Act Individually

Posted on March 2, 2008


I like the phrase “Think Globally, Act Locally.” I’d like to coin a new one: “Think Collectively, Act Individually.” I’ve been thinking about this because I’ve had a bit of guilt around my lifestyle lately. I’m fortunate enough to work from home, and thus have had a lot of time for personal development. Over the past two years, i did a year of therapy, finished grad school, and have been running and practicing yoga. It’s great to be able to workout everyday, to be selective about what I eat during the day, to be able to write when I want (which, turns out, is not that often). I’ve been really happy and motivated most of the time. But, like all good anxious ex-Christians, I feel guilty about enjoying my life this way.

In the past, I have taken on more noble endeavors. I have been an inner-city high school teacher. I have worked in inner-city school districts. These careers did not bring me joy or satisfaction. In fact, I spent most of the time feeling like I could never be successful or fulfill my potential or have an impact in these environments. There was just too much chaos and widespread systematic failure to make change. Yet, these choices felt more honorable, less selfish.

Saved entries
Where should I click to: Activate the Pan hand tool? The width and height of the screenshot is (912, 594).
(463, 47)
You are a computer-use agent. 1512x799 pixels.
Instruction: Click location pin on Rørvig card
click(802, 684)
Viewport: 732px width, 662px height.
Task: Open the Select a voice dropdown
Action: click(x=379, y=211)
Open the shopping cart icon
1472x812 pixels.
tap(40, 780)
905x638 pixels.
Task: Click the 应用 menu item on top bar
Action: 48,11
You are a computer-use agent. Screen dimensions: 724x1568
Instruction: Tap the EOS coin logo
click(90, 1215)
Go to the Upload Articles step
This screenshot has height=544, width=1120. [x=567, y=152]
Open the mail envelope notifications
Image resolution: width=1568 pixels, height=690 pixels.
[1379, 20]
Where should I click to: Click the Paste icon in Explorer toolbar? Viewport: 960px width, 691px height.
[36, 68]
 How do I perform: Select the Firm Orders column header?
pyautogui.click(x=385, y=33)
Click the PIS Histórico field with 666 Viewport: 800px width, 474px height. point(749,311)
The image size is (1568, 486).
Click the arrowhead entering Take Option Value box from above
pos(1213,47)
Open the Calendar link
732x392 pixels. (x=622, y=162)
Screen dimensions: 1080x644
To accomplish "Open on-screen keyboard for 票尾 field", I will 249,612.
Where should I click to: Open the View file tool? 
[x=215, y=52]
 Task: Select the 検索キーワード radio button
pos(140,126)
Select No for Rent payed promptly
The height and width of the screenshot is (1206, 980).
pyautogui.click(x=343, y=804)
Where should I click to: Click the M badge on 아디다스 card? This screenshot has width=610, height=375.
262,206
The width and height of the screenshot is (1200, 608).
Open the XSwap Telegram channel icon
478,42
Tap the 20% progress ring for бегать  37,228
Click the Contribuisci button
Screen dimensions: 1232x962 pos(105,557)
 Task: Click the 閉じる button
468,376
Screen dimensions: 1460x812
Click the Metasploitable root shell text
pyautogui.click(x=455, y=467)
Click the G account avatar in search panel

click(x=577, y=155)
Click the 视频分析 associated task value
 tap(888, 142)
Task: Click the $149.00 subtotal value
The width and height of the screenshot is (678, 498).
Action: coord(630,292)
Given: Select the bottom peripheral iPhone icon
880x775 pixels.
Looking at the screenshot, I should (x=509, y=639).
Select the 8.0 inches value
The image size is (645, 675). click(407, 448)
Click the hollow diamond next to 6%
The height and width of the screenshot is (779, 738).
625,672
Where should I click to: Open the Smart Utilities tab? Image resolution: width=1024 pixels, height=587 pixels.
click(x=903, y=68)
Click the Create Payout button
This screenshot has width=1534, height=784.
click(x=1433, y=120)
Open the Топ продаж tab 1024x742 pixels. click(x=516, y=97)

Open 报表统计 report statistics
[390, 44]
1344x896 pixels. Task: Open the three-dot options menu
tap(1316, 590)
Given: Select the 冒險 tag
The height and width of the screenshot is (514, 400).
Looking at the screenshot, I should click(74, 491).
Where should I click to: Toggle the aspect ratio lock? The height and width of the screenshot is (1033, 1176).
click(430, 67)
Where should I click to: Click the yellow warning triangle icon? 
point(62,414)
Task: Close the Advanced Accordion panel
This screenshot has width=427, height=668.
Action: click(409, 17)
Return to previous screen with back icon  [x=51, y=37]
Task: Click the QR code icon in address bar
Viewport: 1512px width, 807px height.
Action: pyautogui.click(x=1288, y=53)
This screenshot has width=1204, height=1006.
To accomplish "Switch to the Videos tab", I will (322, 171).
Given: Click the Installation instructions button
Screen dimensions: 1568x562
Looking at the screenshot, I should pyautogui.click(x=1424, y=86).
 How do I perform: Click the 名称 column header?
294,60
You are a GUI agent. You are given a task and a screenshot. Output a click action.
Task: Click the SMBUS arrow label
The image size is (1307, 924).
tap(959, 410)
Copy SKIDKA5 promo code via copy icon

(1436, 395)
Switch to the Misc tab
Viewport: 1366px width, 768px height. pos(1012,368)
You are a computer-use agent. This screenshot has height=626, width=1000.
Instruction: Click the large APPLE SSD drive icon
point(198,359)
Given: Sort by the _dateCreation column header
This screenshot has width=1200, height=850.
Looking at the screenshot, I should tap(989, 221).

**Things to do**
**a.** In the "Act Individually" post, what new phrase does the writer want to coin?
**b.** Proceed with the "Act Individually" post, starting after its final sentence.

**Results for each task**
**a.** "Think Collectively, Act Individually."

**b.**
My current path, conversely, is deeply satisfying personally and professionally. While in other work environments I spent most of my time working on looking productive and together and organized, working for myself forces me to face my own shortcomings and be accountable to myself and my potential. I no longer spend most of my time comparing myself to colleagues, and instead have to focus on my own skills and progress. I also have a lot of freedom to do things I want with my time. And while this choice may not be an benevolent as other career choices I’ve made, I feel less discouraged, depressed, and hopeless than I have before.

I don’t think my current lifestyle is having a direct positive impact on society, but I also find that my outlook and perspective hasn’t much changed. I still deeply believe in access to education and equality. I am happy to be in a higher tax bracket and pay more for services to others. At the core, I believe in social responsibility and am happy to share any kind of wealth, monetary or otherwise, with others. I just don’t want to directly provide services any longer. And I’m starting to see that there are benefits to me developing personally.

I’m trying to be ok with working on myself for awhile. Maybe forever. So I’m going to act for myself to actualize my potential and achieve my goals, but always think of others and give what I can and make choices that have the least negative impact on the world. Right now, that seems like the most responsible thing to do.